• _INSTRUCTIONS TO FOLLOW_:
Set down, word for word, the stretch of lines from the one containing "Instruction: Click the scroll-up" to the end of the records below.

• _DATA_:
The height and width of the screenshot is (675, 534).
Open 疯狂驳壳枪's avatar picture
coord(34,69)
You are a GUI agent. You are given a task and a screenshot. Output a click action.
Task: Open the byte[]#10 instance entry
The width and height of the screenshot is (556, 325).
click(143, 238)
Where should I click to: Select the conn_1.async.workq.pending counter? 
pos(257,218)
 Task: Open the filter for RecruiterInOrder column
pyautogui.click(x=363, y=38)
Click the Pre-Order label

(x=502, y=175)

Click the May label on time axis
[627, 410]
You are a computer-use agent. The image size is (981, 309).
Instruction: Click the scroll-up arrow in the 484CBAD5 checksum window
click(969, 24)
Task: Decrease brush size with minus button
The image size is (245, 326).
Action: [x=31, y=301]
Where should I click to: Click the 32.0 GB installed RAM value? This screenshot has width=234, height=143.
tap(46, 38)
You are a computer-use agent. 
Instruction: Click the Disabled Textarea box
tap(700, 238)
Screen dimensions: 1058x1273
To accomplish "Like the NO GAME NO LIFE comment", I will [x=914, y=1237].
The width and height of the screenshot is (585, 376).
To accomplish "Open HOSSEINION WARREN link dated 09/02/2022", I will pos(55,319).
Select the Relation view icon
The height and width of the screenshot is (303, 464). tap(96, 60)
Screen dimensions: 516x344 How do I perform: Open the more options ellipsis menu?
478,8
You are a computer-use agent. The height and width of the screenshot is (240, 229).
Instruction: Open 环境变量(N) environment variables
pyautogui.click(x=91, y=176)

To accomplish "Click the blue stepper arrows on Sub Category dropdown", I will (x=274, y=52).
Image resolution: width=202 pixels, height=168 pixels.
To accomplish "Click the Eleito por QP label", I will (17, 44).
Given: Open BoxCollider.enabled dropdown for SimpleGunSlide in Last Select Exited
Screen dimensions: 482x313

• _COMPLETED EXERCISE_:
Instruction: Click the scroll-up arrow in the 484CBAD5 checksum window
click(969, 24)
Task: Decrease brush size with minus button
The image size is (245, 326).
Action: [x=31, y=301]
Where should I click to: Click the 32.0 GB installed RAM value? This screenshot has width=234, height=143.
tap(46, 38)
You are a computer-use agent. 
Instruction: Click the Disabled Textarea box
tap(700, 238)
Screen dimensions: 1058x1273
To accomplish "Like the NO GAME NO LIFE comment", I will [x=914, y=1237].
The width and height of the screenshot is (585, 376).
To accomplish "Open HOSSEINION WARREN link dated 09/02/2022", I will pos(55,319).
Select the Relation view icon
The height and width of the screenshot is (303, 464). tap(96, 60)
Screen dimensions: 516x344 How do I perform: Open the more options ellipsis menu?
478,8
You are a computer-use agent. The height and width of the screenshot is (240, 229).
Instruction: Open 环境变量(N) environment variables
pyautogui.click(x=91, y=176)

To accomplish "Click the blue stepper arrows on Sub Category dropdown", I will (x=274, y=52).
Image resolution: width=202 pixels, height=168 pixels.
To accomplish "Click the Eleito por QP label", I will (17, 44).
Given: Open BoxCollider.enabled dropdown for SimpleGunSlide in Last Select Exited
Screen dimensions: 482x313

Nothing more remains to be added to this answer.